Let’s get this straight: There is no “Breast Cancer Awareness Week” in March. There is a day in March for triple-negative breast CA (3rd March) and International Women’s Day (8th March).  There is a whole month for breast cancer; I’m pretty sure you noticed it last October.

Further, let’s call this out for what it is:  A way to feel good without doing anything.  This is more inane, useless, and harmful than the clicktivism that pervades so many things. 

Posting a single icon of a heart – more on that symbol at the end – is NOT actually helping anyone.  Not. A. Single. Person.  Oh, it makes you feel like you did something… but at exactly NO effort on your part.

It also lets you feel superior, since it’s an inside “code” that you are part of.  Added bonus: The especially Heathers wannabes will feel snarky and superior those who don’t post the heart icon. 

So it’s useless.  How is it harmful?

After breast cancer awareness became the hip thing for businesses to donate trivial amounts of money to while using cancer as an advertisement, I don’t think awareness is the problem. Hell, big funding for research isn’t the problem – in 2008 breast cancer funding per death outstripped every other and was still listed among the top-funded in a 2014 study.
But this little, meaningless way of checking off the “I did something about it” box distracts people from what will help women and lower breast cancer rates in the real world:
Inexpensive health care for women.
But instead of posting a heart icon, that might mean standing up for Planned Parenthood.  Because as Dr. Deborah Nucatola, senior director of medical services for Planned
Parenthood, said (I’m quoting FactCheck.Org here), 
“Planned Parenthood does help women nationwide
get access to mammograms,” as part of the health care services it
provides to nearly 3 million persons each year. “Women rely on Planned
Parenthood for referrals for and financial help with mammograms and
specialized diagnostic follow-up tests (like ultrasounds and biopsies)
when indicated by age, history and/or clinical breast exam.” Nucatola said that “for many women,” Planned Parenthood is their only
health care provider and “thus the only way they will get a referral
for a mammogram.”
Don’t care about women who need Planned Parenthood? Fine.
Your fight still isn’t done.  Because with the impending repeal of the ACA, it’s likely that gender rating is going to come back on the scene.
You don’t remember gender rating?  To quote the UPenn Public Policy Initiative:
Gender rating is the practice of charging men and women different rates for identical health services…Research conducted before the
implementation of the ACA showed that women on the individual market
could pay up to 1.5 times more than men for health insurance…It also showed that gender rating costs U.S. women approximately $1 billion dollars annually.
Yeah, getting rid of that crap that was part of the ACA.  Obamacare.  The thing the current administration is still adamant they’re going to get rid of, and still hasn’t presented any kind of replacement.

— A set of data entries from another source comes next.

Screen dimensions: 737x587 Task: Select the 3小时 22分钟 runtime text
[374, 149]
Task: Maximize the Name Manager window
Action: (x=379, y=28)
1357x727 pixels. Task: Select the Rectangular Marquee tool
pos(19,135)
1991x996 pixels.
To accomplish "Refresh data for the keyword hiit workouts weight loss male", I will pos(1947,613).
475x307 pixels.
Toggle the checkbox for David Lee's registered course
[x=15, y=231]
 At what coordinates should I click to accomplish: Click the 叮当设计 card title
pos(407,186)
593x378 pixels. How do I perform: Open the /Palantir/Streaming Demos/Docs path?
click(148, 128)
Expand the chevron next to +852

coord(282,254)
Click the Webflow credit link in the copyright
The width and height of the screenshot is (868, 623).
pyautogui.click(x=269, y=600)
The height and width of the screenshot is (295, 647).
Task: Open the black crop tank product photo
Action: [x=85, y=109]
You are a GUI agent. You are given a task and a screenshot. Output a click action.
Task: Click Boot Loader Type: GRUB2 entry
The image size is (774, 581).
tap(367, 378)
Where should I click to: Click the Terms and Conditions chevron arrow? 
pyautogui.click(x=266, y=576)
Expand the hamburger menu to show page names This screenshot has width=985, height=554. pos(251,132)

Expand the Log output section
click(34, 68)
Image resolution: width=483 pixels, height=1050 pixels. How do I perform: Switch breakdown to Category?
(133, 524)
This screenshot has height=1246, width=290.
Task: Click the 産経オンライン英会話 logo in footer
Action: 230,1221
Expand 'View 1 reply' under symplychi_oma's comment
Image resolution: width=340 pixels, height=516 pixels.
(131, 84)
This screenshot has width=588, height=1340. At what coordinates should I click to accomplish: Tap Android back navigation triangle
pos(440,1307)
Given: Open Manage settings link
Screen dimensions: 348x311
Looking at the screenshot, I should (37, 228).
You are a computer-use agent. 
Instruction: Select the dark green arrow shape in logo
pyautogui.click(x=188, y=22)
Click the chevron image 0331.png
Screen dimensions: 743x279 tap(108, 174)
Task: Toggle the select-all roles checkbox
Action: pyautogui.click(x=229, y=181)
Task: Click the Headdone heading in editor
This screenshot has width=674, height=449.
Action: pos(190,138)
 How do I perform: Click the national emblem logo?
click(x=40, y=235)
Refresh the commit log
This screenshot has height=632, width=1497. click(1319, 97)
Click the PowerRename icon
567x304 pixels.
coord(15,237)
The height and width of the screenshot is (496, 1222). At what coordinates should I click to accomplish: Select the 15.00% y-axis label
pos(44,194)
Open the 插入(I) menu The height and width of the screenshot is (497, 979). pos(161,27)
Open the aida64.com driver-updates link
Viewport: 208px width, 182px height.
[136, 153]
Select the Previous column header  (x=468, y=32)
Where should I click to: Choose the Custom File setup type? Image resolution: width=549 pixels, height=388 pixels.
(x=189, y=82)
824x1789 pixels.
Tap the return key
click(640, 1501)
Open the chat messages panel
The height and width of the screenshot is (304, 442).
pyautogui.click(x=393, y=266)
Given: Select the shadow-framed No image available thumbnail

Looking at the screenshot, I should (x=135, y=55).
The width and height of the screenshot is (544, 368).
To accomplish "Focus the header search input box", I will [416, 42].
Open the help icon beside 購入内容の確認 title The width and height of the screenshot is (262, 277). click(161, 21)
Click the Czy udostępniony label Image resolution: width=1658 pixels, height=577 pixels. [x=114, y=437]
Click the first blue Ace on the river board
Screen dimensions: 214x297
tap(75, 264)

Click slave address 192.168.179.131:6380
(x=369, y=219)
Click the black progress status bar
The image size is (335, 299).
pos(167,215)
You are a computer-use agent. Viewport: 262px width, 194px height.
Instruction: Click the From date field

If you don’t care about keeping gender rating away from our health care but care about posting a heart to social media or wearing the latest pink-ribbon fashion, you’ve got your priorities pretty messed up.

Look, I get it.  Cancer is fucking awful.

That’s my point.

Instead of posting a contextless heart on social media and feeling good about it, ovary up and fight for something that will actually make a difference in breast cancer detection and prevention.  
Use your social media post to remind those around you that you support inexpensive health care for women.  
Use your social media profile to remind those around you that you oppose discrimination in health care pricing.

Do it in honor of International Women’s Day.

Maybe posting something so political seems a little indiscreet or blunt to you.  
But it’s too late if you already posted that heart to your wall.

After all, that heart symbol gets its shape from a seed pod that used to be used for birth control and reminded the Romans of nothing so much as…testicles.